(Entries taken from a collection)
══════════════════════════════

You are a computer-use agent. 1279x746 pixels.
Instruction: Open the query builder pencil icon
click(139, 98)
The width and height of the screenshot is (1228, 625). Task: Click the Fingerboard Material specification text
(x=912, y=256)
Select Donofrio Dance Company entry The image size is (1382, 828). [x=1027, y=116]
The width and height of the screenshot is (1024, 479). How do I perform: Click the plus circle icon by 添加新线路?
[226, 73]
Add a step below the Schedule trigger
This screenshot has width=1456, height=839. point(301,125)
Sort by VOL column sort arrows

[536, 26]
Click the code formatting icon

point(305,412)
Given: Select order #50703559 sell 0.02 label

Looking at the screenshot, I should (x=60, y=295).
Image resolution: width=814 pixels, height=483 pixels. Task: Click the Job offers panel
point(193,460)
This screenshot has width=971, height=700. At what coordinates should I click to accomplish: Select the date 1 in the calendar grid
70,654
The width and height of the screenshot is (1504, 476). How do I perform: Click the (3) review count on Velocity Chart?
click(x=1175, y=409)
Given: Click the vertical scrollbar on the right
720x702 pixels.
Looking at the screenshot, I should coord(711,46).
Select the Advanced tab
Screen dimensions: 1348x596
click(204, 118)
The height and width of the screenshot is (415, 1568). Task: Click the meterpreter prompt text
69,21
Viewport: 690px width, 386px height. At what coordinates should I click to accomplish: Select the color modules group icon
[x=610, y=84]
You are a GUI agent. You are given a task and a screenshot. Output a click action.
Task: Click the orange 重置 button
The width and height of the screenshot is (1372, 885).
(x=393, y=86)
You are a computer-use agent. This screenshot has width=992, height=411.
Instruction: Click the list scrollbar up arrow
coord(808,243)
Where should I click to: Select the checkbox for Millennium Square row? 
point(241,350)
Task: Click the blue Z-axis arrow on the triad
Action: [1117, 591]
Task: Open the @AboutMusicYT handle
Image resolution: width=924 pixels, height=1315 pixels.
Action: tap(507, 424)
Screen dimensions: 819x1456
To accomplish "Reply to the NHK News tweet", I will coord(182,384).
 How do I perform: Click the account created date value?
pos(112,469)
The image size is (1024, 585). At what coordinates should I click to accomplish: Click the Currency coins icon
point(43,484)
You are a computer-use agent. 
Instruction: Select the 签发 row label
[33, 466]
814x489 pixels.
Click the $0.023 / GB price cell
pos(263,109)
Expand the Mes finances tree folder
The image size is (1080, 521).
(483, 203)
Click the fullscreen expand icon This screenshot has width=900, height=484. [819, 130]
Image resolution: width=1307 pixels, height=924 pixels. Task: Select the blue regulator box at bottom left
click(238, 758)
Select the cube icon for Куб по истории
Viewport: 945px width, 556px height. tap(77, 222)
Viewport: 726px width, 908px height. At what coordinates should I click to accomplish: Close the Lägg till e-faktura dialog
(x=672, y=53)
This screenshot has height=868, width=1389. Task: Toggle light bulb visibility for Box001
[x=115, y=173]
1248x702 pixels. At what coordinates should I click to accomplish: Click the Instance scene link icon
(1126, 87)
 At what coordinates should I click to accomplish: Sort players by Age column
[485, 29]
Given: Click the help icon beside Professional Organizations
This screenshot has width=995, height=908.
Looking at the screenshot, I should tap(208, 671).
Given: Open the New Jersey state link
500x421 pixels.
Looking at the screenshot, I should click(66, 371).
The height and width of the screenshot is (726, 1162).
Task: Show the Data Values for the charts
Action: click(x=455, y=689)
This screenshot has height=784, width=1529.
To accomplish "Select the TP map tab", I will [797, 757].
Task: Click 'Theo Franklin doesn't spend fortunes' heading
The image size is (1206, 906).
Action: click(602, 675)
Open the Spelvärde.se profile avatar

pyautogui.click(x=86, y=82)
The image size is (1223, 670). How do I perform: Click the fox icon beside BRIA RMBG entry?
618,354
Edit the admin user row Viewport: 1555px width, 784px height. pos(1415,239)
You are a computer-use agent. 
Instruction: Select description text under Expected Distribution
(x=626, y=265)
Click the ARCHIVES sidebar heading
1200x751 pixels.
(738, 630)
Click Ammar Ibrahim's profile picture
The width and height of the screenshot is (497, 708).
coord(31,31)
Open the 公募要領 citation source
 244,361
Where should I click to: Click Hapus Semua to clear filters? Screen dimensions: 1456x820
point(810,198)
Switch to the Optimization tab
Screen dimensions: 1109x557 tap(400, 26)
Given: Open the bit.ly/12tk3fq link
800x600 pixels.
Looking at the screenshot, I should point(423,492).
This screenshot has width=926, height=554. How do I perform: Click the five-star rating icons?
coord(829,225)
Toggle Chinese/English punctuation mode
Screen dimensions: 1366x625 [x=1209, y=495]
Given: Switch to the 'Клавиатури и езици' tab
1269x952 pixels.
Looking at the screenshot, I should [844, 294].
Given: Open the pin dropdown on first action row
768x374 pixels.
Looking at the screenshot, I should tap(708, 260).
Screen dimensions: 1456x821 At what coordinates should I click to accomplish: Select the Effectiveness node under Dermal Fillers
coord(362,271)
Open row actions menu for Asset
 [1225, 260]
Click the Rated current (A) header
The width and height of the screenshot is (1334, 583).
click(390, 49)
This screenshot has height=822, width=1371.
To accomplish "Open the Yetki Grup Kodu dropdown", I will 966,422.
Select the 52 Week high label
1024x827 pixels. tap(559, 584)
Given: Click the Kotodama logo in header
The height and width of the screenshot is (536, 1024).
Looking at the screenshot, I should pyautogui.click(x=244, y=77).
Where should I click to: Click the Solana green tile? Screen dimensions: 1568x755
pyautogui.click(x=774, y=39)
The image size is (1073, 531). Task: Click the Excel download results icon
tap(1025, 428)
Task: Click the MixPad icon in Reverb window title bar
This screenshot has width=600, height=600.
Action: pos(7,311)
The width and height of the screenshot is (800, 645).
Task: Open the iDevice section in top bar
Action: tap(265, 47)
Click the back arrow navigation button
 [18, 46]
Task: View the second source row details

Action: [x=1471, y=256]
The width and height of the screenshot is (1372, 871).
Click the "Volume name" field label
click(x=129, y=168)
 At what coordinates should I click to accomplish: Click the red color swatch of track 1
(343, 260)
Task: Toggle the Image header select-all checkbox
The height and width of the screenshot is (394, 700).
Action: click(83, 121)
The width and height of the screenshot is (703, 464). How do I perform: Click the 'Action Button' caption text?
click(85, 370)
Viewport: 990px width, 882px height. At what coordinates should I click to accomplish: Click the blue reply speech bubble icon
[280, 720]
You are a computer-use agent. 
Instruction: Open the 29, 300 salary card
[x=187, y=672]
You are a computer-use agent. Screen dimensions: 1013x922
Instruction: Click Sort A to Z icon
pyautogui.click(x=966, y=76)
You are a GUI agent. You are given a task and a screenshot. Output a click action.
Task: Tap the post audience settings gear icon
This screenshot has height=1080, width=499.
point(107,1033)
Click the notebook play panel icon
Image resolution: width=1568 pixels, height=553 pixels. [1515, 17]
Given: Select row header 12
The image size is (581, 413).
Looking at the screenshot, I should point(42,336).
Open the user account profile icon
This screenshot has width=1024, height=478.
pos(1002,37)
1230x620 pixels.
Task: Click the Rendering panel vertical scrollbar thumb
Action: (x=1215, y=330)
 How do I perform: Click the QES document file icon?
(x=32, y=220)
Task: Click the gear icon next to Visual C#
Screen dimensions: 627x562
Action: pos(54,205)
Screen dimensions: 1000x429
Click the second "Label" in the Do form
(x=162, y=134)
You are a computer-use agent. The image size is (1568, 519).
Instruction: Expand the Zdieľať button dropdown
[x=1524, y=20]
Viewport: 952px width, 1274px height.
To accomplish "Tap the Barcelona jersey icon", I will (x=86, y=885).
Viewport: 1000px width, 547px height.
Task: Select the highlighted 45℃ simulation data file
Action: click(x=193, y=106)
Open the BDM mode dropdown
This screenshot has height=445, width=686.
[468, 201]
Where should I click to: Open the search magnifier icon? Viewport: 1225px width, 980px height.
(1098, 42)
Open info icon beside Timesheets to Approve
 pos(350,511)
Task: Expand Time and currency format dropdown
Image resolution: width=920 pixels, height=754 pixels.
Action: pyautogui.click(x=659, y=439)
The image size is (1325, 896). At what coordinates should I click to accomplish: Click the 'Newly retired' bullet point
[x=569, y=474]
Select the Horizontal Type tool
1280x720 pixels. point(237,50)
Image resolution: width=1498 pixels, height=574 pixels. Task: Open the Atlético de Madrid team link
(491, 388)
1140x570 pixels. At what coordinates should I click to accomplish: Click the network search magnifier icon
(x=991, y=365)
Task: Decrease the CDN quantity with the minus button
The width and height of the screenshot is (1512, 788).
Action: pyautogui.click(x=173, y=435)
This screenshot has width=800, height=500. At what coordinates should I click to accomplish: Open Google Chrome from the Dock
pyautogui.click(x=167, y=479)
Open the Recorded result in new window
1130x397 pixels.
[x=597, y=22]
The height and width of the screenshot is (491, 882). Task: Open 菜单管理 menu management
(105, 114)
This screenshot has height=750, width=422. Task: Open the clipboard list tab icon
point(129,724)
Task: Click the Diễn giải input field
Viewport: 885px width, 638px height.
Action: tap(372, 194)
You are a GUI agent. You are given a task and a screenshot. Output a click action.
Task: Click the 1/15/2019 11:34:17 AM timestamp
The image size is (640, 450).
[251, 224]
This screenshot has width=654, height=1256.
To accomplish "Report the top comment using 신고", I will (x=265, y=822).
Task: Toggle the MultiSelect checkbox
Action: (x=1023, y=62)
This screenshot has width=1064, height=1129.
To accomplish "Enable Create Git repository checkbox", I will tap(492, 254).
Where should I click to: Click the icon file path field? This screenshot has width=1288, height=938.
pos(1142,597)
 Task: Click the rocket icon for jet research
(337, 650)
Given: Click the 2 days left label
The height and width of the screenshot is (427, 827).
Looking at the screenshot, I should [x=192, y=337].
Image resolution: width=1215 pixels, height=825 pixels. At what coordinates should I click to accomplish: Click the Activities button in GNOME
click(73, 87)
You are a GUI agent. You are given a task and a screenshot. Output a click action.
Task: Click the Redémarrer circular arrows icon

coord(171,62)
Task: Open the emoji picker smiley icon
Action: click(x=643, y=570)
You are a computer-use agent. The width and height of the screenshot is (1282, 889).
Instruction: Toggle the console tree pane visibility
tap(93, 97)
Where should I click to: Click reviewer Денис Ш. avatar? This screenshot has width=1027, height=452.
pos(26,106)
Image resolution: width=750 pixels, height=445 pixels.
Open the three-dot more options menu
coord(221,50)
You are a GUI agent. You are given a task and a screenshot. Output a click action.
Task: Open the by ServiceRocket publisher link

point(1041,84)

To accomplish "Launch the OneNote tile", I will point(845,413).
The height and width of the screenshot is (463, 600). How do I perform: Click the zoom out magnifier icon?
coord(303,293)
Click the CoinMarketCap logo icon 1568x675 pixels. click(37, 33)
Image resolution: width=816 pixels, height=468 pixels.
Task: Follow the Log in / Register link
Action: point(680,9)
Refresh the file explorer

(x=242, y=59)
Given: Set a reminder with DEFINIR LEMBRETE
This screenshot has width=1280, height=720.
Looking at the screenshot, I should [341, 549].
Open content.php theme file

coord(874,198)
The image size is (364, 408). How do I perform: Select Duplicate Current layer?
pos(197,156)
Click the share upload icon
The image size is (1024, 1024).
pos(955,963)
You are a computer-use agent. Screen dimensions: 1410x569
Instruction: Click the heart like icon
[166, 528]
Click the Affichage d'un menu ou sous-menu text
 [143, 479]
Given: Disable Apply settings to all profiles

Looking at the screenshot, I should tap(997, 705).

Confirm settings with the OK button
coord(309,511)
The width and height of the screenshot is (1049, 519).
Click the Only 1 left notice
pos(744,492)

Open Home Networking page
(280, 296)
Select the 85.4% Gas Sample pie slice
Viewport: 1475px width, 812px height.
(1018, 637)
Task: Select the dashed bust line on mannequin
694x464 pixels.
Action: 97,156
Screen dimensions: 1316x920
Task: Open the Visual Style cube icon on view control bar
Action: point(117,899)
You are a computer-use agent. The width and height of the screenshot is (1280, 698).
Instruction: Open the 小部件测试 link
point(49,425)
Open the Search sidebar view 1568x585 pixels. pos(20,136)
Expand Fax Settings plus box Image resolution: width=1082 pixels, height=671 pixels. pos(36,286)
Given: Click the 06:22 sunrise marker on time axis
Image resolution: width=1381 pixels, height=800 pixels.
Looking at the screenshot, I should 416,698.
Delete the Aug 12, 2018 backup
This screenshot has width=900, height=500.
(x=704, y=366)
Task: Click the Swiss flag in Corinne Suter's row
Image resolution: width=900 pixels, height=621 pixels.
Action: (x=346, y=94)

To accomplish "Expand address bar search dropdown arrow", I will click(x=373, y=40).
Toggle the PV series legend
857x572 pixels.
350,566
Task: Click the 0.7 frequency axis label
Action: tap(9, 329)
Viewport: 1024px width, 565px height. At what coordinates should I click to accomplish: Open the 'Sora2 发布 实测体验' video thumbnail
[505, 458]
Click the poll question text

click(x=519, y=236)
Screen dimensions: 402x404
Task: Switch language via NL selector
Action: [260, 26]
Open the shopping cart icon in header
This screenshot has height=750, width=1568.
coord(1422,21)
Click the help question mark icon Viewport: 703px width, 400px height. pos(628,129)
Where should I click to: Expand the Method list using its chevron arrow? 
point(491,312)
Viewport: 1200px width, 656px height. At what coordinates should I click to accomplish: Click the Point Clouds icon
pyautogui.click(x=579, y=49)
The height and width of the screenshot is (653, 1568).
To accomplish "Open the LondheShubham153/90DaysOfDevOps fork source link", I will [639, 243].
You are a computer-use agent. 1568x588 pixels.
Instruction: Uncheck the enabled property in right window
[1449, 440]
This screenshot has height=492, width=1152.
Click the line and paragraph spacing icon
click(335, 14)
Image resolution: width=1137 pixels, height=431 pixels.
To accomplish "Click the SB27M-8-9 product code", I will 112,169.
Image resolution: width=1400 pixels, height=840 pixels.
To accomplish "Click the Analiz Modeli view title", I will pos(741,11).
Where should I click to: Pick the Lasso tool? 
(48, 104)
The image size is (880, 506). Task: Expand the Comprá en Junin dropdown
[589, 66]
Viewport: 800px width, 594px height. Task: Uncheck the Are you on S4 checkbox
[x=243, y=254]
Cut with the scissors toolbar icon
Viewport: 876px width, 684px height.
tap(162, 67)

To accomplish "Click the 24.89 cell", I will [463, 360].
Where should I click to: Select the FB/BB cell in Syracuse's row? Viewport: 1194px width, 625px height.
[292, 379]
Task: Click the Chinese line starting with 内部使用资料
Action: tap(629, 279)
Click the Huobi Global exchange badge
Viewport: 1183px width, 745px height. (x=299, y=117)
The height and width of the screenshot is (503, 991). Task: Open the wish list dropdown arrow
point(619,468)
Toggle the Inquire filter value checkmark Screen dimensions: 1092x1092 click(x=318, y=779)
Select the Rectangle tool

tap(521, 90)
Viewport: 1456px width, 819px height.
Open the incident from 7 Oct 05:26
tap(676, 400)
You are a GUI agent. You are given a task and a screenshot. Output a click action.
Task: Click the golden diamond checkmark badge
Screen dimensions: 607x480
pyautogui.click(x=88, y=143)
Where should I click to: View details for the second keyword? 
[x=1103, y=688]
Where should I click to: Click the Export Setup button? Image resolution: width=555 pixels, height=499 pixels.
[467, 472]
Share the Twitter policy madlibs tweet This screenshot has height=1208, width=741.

══════════════════════════════

What you need to do:
Please restate only the opening stretch of the records above: every line from the first through the one containing "Select Donofrio Dance", exactly as written.

Written solution:
You are a computer-use agent. 1279x746 pixels.
Instruction: Open the query builder pencil icon
click(139, 98)
The width and height of the screenshot is (1228, 625). Task: Click the Fingerboard Material specification text
(x=912, y=256)
Select Donofrio Dance Company entry The image size is (1382, 828). [x=1027, y=116]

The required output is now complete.